** Dataset records follows **
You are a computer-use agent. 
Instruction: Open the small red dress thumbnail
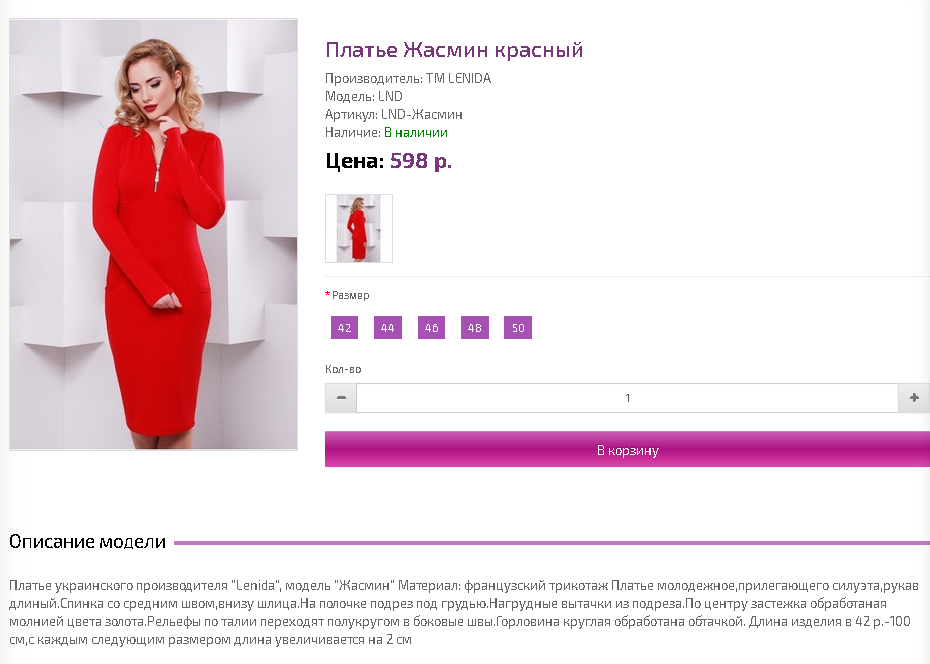(x=359, y=228)
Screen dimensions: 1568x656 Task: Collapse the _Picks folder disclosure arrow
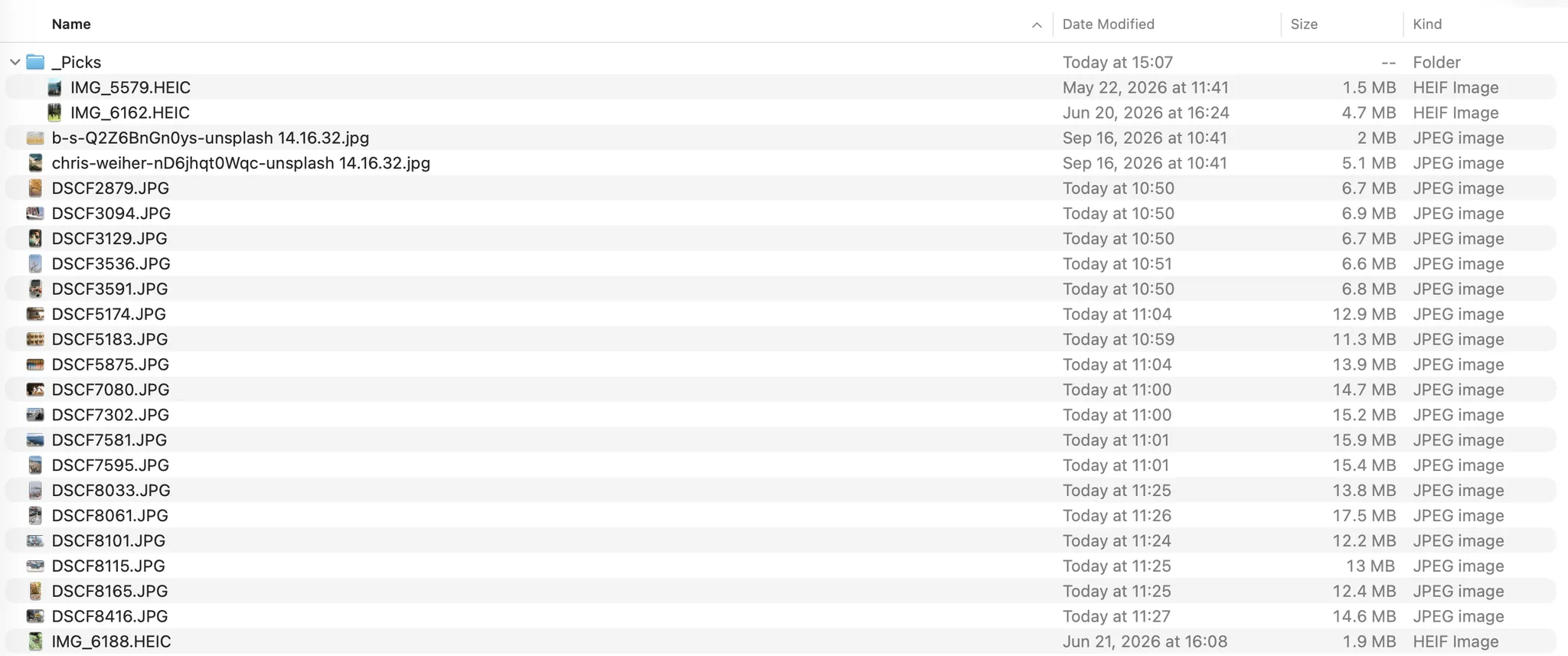(15, 62)
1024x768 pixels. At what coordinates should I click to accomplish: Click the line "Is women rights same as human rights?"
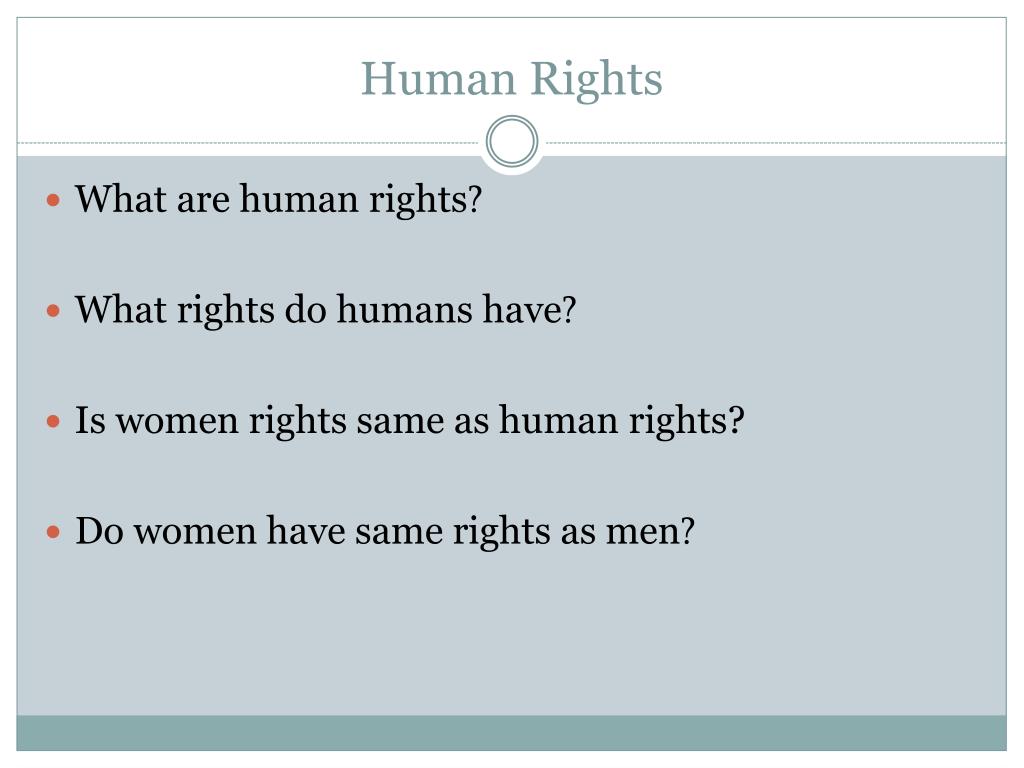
** End of Dataset records **
### Try it:
All records should be output exactly, with the pictures left out.

### Exercise result:
You are a computer-use agent. 
Instruction: Open the small red dress thumbnail
(x=359, y=228)
Screen dimensions: 1568x656 Task: Collapse the _Picks folder disclosure arrow
(15, 62)
1024x768 pixels. At what coordinates should I click to accomplish: Click the line "Is women rights same as human rights?"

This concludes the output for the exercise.